Nishi Patel and Evan Luxton

In recent years, many universities and colleges have opted for a test-optional admissions process where students do not have to submit their SAT/ACT scores as an admission requirement.

This has been an attempt to provide more opportunities to all students who might not be good test-takers.

However, are universities and colleges really test-optional?

A recent study by Andre Brucee showed that almost all of the students who were admitted into competitive schools had submitted their SAT/ACT scores. The university chosen was test-optional but the positive correlation of students
being accepted and those who submitted standardized scores was evident as Brucee conducted the study.

In addition to that, a student who had submitted a 22 as their ACT score had received a scholarship of $24,000. When the score was raised by 3 points, the scholarship also raised to $36,000.

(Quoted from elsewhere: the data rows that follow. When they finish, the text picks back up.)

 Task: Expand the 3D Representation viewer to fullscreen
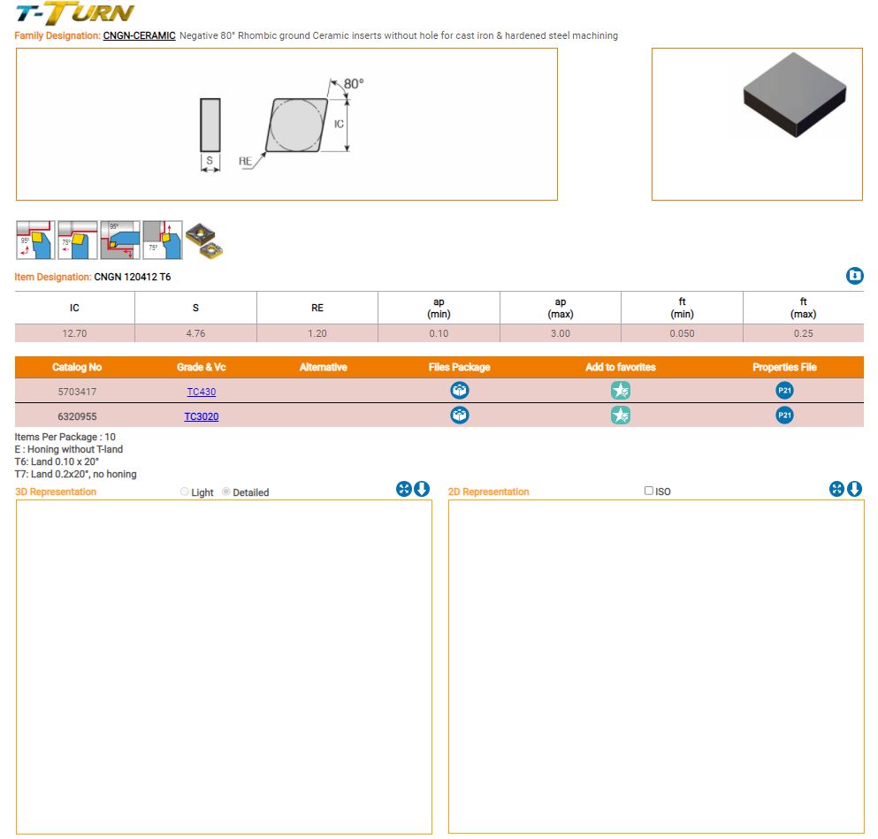(404, 490)
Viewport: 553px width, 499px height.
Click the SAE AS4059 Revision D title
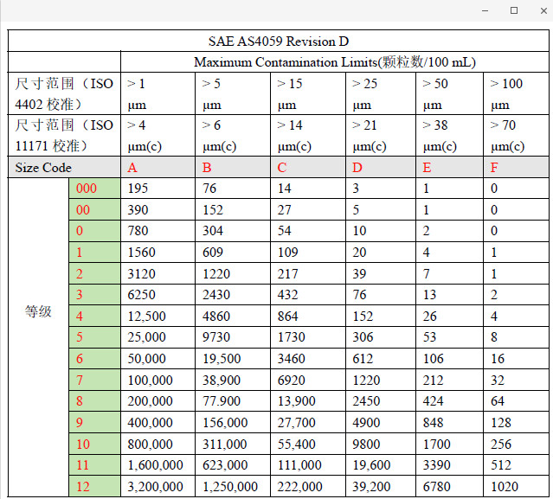(279, 42)
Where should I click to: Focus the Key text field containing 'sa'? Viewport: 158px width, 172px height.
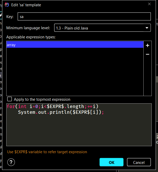point(84,16)
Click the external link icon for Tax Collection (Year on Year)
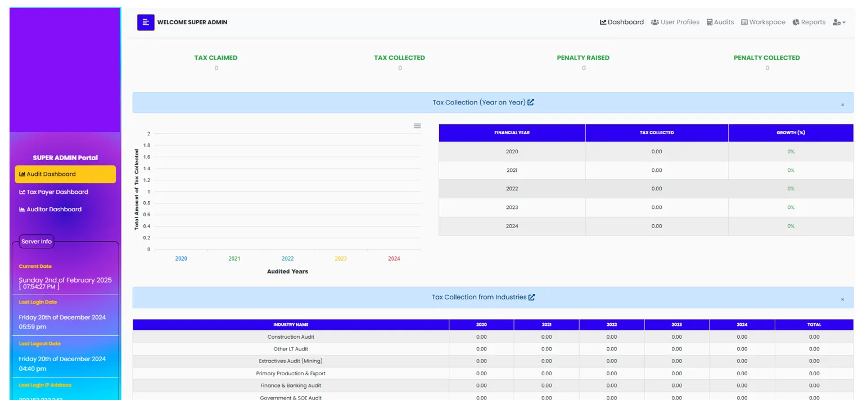The height and width of the screenshot is (400, 858). point(530,102)
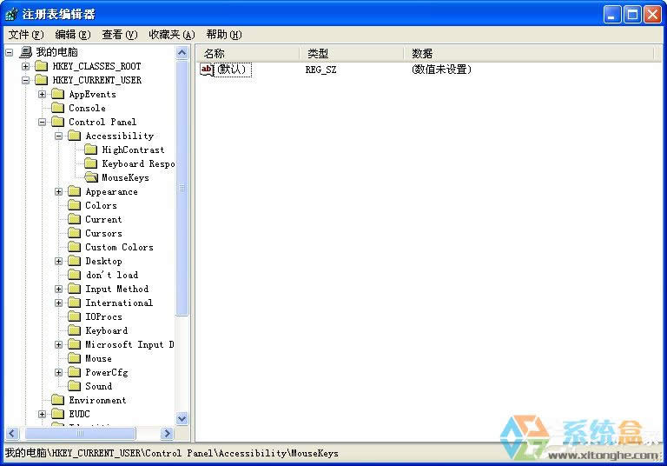Open the 收藏夹(A) menu
The width and height of the screenshot is (667, 466).
pos(171,35)
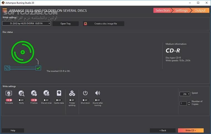Image resolution: width=211 pixels, height=134 pixels.
Task: Disable the Finalize toggle
Action: [34, 100]
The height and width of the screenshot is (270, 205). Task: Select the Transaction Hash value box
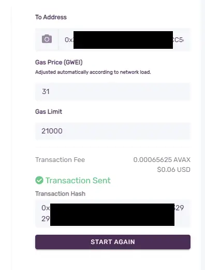[x=113, y=213]
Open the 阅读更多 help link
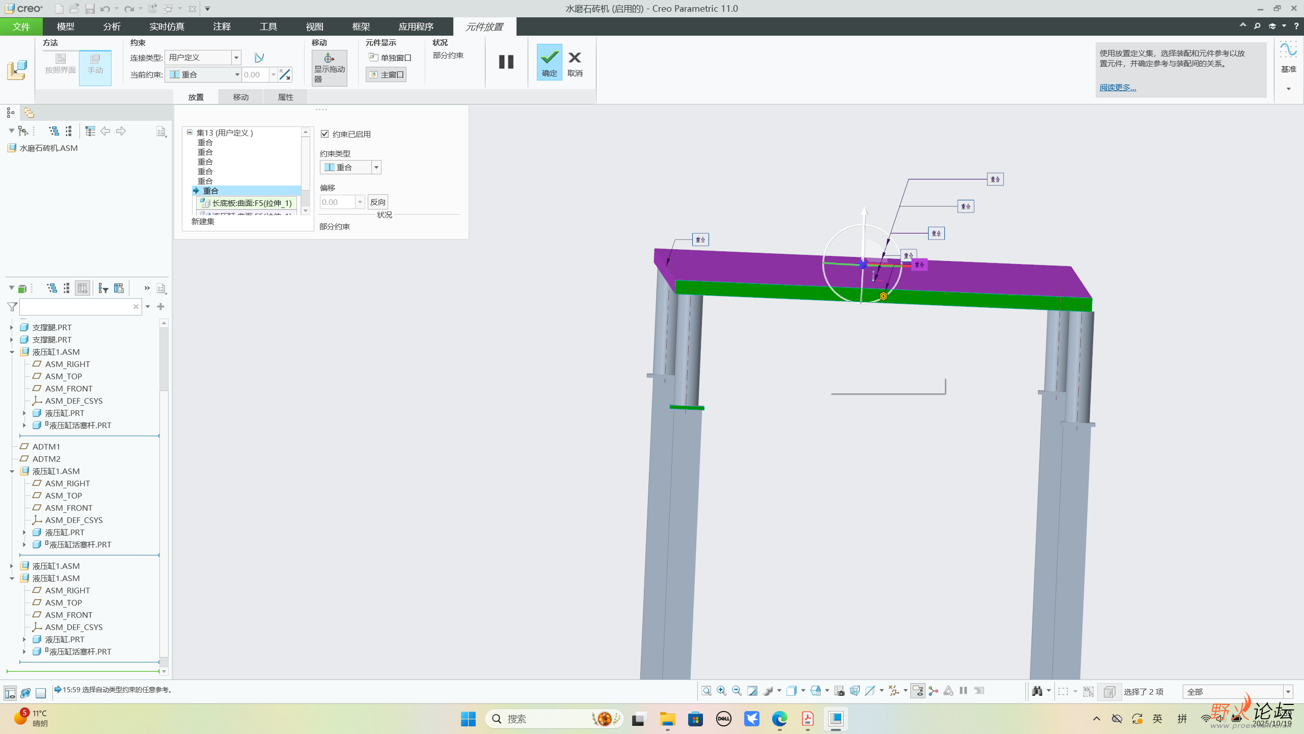This screenshot has width=1304, height=734. point(1118,87)
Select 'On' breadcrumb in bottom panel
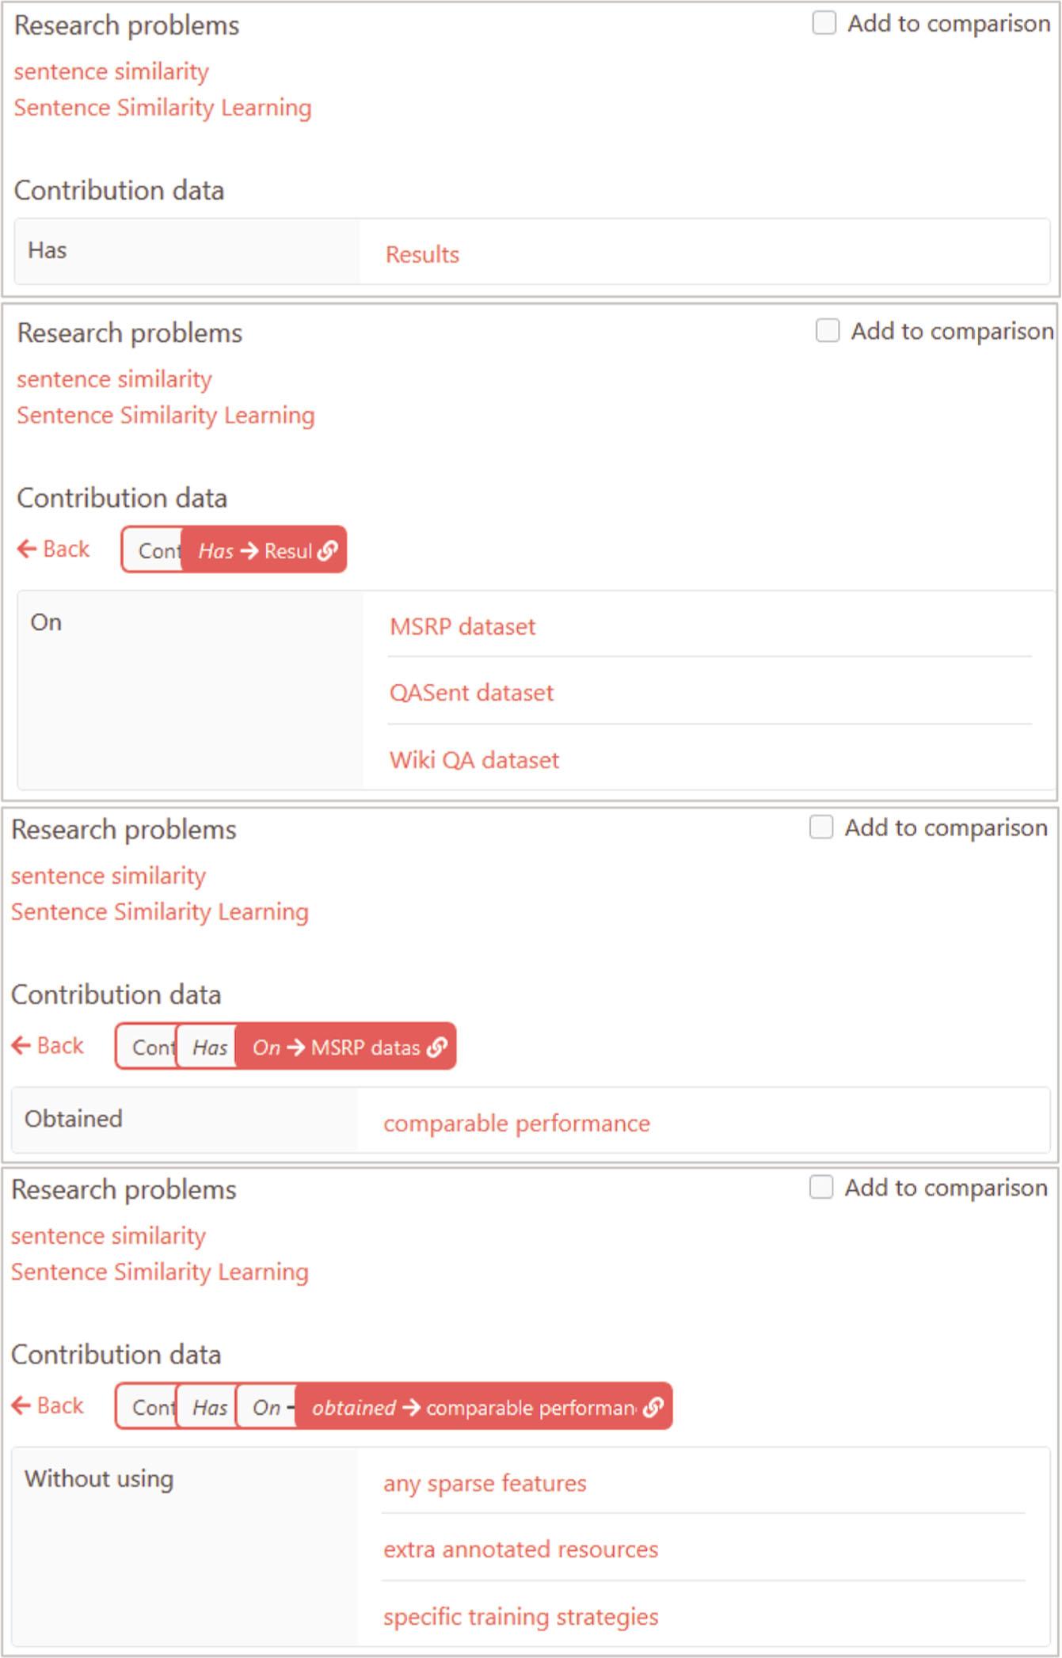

Even though universities are opting for being test-optional, this simple study raises the question of whether colleges are really test-optional.

Because higher scores on SAT/ACT have been correlated with more scholarships; even just as much as submitting your scores raises your chance of getting into a college/ university. In reality, test scores, whether optional or not, still hold an indispensable role in your admissions process.

But, what about the students who are not good test-takers but have the ability to be great students? It is unfair to them that they may be kept from a better education just because of standardized test scores.

Is this really what being test-optional means? Are universities and colleges fair?

In an article by Andre Brucee for NBC News, Bruce states, “Admissions departments use ‘test-optional’ as a marketing tool, promoting their own interests as they pretend to serve the needs of students and parents.”

So, even if universities are test-optional, they still consider the scores, and it proves how unfair the Enrollment process is for students.